Investing.com - Globalne akcje wzrosły o 11% od marcowych dołków, ale pomimo tego eksperci z JPMorgan (NYSE:JPM) twierdzą, że wzrosty mogą być kontynuowane do końca roku.
Strategowie są optymistyczni jeśli chodzi o wzrosty, nawet w obliczu spadających PMI, jak i obniżki szacunków zysków na akcję. W imię słynnego 'bad news is a good news" JP twierdzi, że złe wiadomości, finalnie mogą doprowadzić do punktu zwrotnego w polityce.
Na łamach MarketWatch możemy zapoznać się z głównymi powodami byczego nastawienia do akcji. Są nimi:
1. Wyceny akcji, są szczególnie atrakcyjne poza Stanami Zjednoczonymi, gdzie notowane są na poziomie 12,6-krotności przyszłych zysków, co stanowi 20% dyskonto w stosunku do średniej historycznej
2. Stopa dywidendy minus rentowność obligacji jest wciąż powyżej średniej w Japonii, strefie euro i Wielkiej Brytanii
3. Techniczne tło dla akcji, w tym pozycjonowanie, wydaje się korzystne.

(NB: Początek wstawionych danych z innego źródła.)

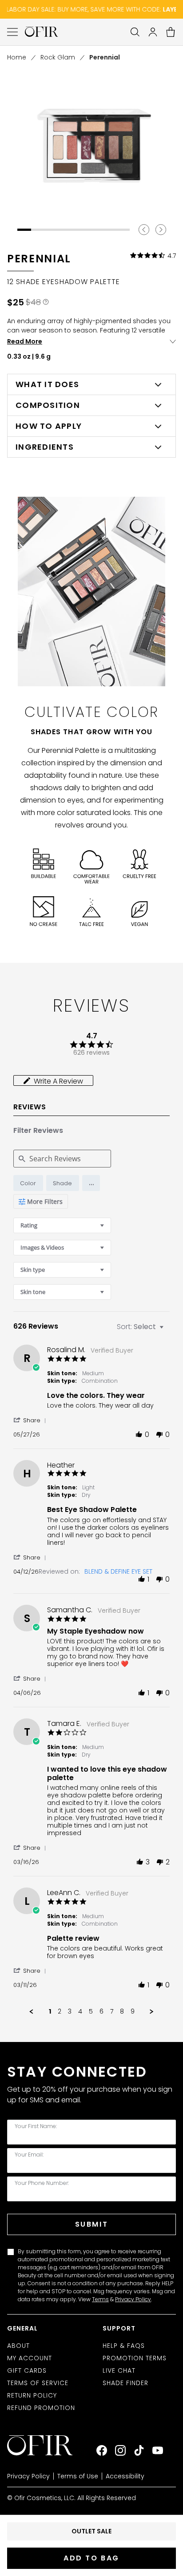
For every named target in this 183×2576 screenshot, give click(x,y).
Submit (91, 2224)
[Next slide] (160, 230)
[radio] (28, 1183)
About (18, 2345)
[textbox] (168, 1330)
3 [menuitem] (70, 2012)
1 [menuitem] (50, 2012)
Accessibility (125, 2476)
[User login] (152, 32)
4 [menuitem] (80, 2012)
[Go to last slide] (144, 230)
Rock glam (57, 57)
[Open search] (135, 32)
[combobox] (62, 1225)
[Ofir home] (41, 32)
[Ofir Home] (46, 2445)
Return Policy (32, 2395)
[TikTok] (139, 2450)
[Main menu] (12, 32)
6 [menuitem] (101, 2012)
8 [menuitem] (122, 2012)
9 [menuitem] (133, 2012)
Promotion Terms (135, 2358)
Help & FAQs (124, 2345)
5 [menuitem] (91, 2012)
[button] (91, 1183)
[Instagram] (120, 2450)
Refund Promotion (41, 2407)
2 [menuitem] (59, 2012)
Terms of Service (37, 2382)
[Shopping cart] (170, 32)
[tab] (53, 1080)
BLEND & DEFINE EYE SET (118, 1571)
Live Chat (119, 2370)
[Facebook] (101, 2450)
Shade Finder (125, 2382)
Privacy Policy (133, 2299)
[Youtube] (157, 2450)
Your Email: (29, 2154)
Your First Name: (36, 2126)
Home (16, 57)
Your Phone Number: (42, 2183)
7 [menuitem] (111, 2012)
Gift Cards (27, 2370)
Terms (100, 2299)
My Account (29, 2358)
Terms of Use (77, 2476)
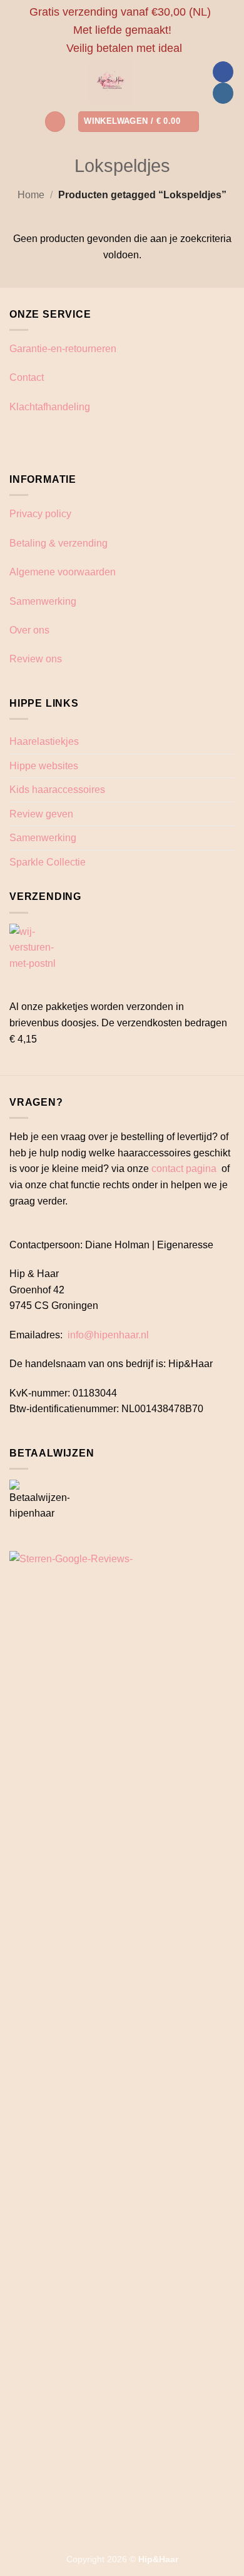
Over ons (29, 630)
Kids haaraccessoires (57, 789)
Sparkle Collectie (47, 862)
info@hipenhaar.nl (108, 1335)
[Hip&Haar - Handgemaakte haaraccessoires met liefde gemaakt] (111, 82)
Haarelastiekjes (44, 741)
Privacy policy (40, 513)
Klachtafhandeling (49, 407)
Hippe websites (43, 765)
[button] (55, 121)
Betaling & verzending (58, 543)
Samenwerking (42, 601)
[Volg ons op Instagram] (223, 93)
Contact (26, 377)
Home (31, 194)
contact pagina (183, 1168)
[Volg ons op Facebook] (223, 72)
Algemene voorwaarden (62, 572)
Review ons (35, 659)
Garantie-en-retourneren (62, 348)
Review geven (41, 814)
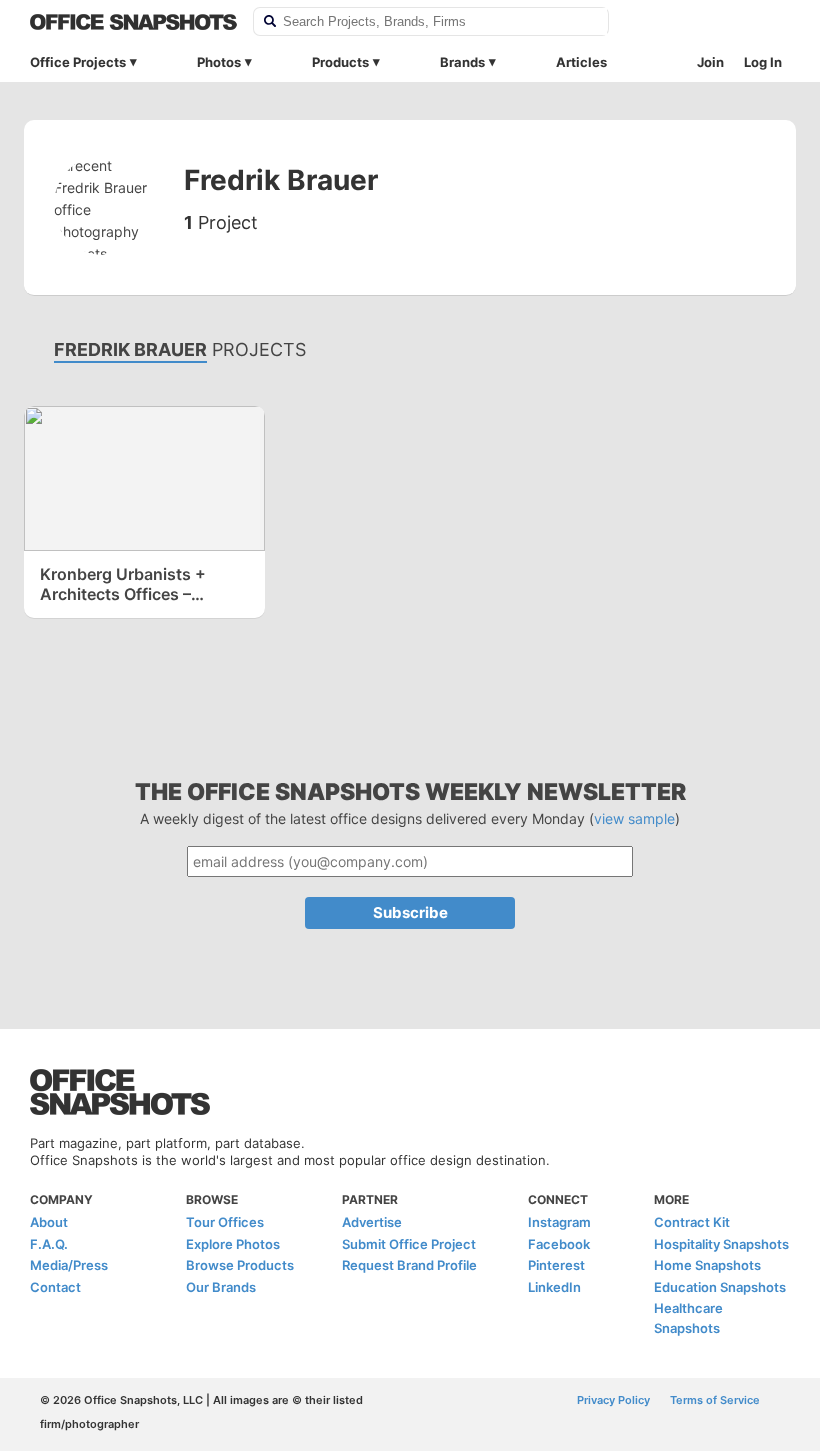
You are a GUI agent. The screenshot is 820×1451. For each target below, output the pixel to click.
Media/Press (69, 1265)
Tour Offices (225, 1222)
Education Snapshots (720, 1287)
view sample (634, 818)
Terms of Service (715, 1400)
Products (340, 62)
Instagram (559, 1222)
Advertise (372, 1222)
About (49, 1222)
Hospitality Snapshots (721, 1244)
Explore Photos (233, 1244)
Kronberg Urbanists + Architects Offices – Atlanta (123, 584)
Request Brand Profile (409, 1265)
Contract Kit (692, 1222)
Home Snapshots (707, 1265)
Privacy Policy (613, 1400)
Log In (763, 62)
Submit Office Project (409, 1244)
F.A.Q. (49, 1244)
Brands (462, 62)
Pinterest (556, 1265)
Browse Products (240, 1265)
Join (710, 62)
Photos (219, 62)
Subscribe (410, 912)
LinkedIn (554, 1287)
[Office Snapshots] (133, 22)
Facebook (559, 1244)
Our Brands (221, 1287)
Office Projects (78, 62)
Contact (55, 1287)
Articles (581, 62)
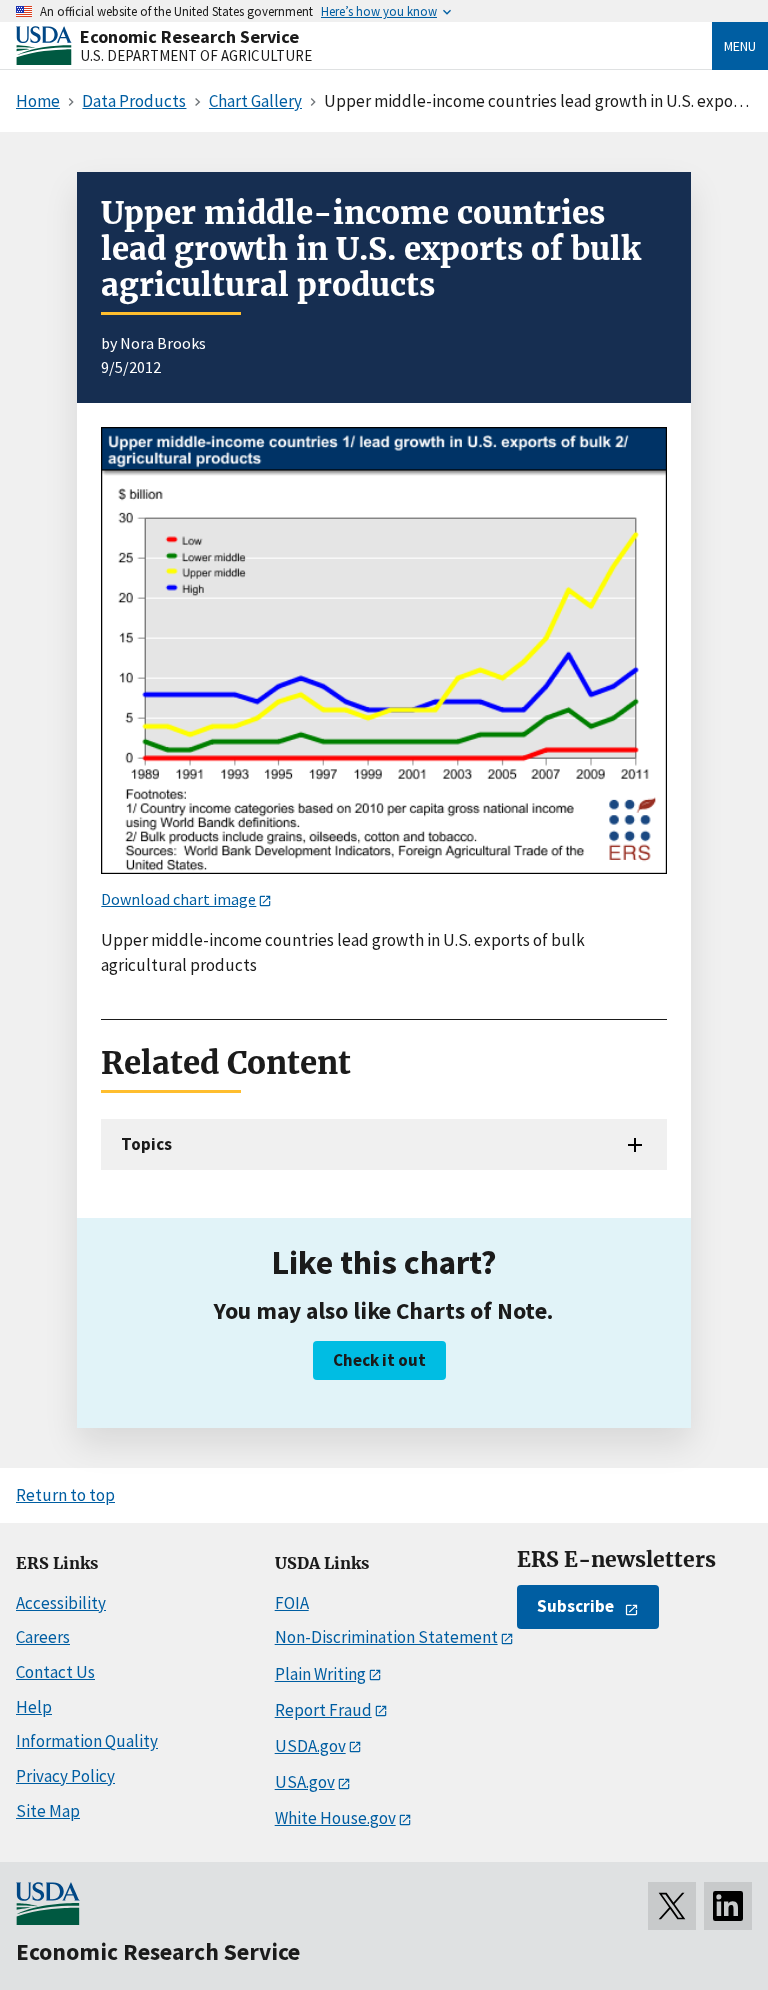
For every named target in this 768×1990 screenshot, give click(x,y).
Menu (740, 46)
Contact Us (55, 1672)
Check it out (379, 1360)
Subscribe (575, 1606)
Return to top (65, 1495)
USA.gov (305, 1782)
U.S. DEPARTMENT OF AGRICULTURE (196, 55)
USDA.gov (310, 1746)
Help (34, 1707)
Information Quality (87, 1741)
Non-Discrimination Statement (386, 1637)
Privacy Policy (65, 1776)
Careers (43, 1637)
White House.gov (335, 1818)
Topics (146, 1144)
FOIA (292, 1603)
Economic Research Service (189, 36)
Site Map (48, 1811)
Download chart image (178, 899)
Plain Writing (320, 1674)
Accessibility (61, 1603)
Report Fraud (323, 1710)
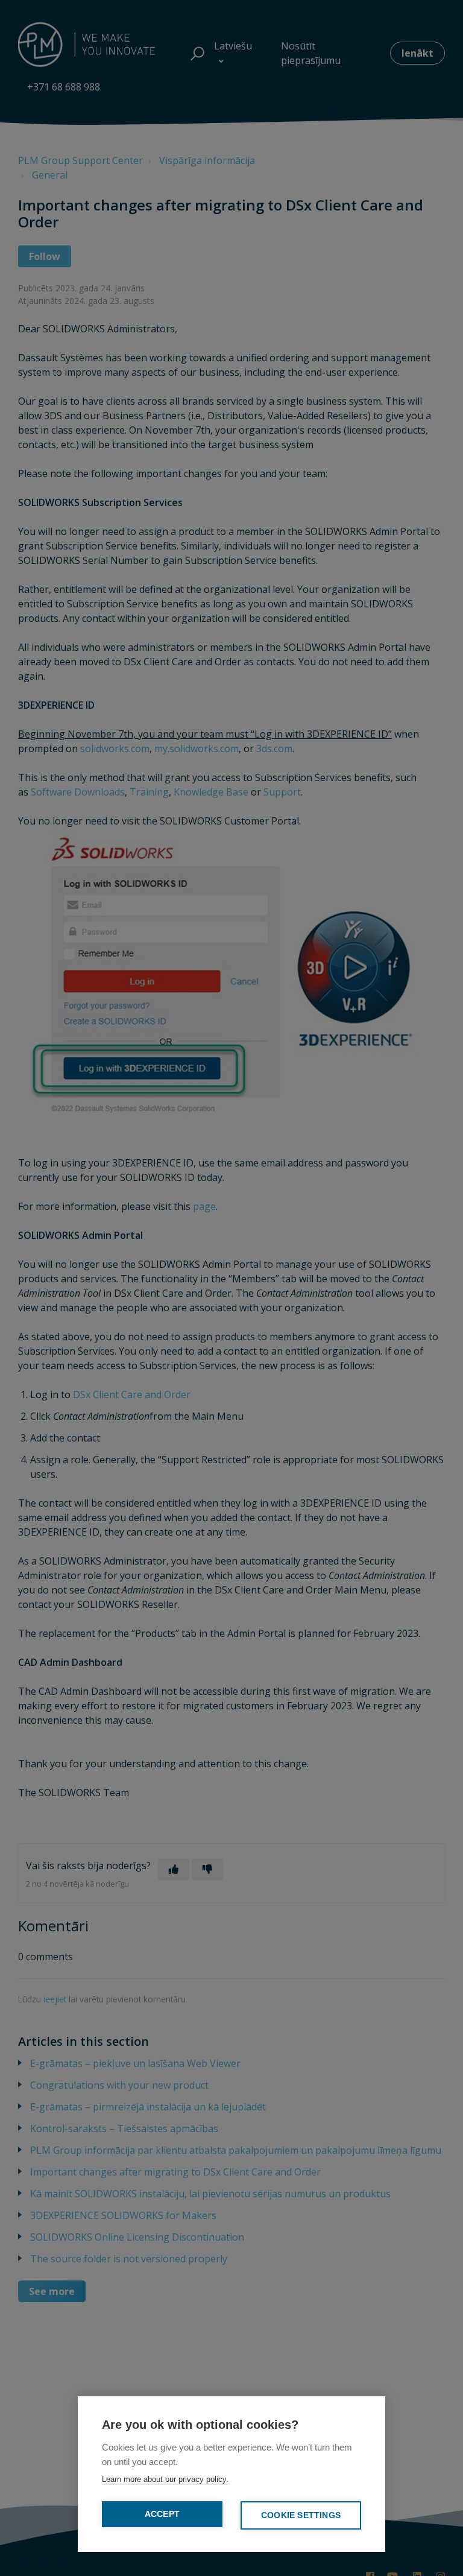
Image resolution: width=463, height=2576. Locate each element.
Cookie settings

4. Sentyment inwestorów jest nadmiernie niedźwiedzi.
5. Fed prawdopodobnie osiąga szczyt jastrzębiej postawy.
6. Dolar może być na szczycie.
7. Solidne wyniki banków pozwolą im nadal wspierać cykl koniunkturalny.
8. Wyniki spółek odnotują jedynie niewielki spadek.
9. Konsumenci są chronieni przez nadmiar oszczędności i silny rynek pracy.
10. W drugiej połowie roku Chiny będą zachowywać się antycyklicznie w stosunku do rynków rozwiniętych.
Citi twierdzi że analiycy są nastawieni zbyt byczo
Robert Buckland, główny strateg Citi ds. akcji, ostrzegł dziś, że analitycy są "zbyt byczo" nastawieni do akcji. Strona sprzedająca jest na "szczycie byczego nastawienia", co wywołało czerwoną flagę w Citi's Bear Market Checklist.
"Analitycy z USA są zazwyczaj najbardziej byczy, ale w ciągu ostatnich 18 miesięcy zostali wyprzedzeni przez swoich kolegów z krajów EM. Analitycy w Europie i Japonii również zwiększają swoje rekomendacje kupna, choć z niższej podstawy. Ogólnie rzecz biorąc, nie ma dużej rozbieżności w poglądach na świecie" - napisał Buckland w nocie do klientów.
Analitycy mają tendencję do spóźniania się z rozpoznaniem rynku niedźwiedzia, zauważa Buckland.
"Zamiast zmienić się w ostrożnych, stają się jeszcze bardziej byczy. Nawet jeśli zaczynają obniżać prognozy zysków, spadające ceny akcji i taniejące wyceny utrzymują ich w pozytywnym nastawieniu. W końcu stają się bardziej ostrożni, gdy prognozy zysków dalej spadają, ale jest to powolny proces. Wydaje się, że teraz możemy być w tym punkcie" - dodał strateg.
Na chwilę obecną wydaje się, że analitycy pozostają byczo nastawieni pomimo spadku kursu akcji i obniżenia prognoz. To co następuje to cięcia rekomendacji, co jest "punktem kalkulacji".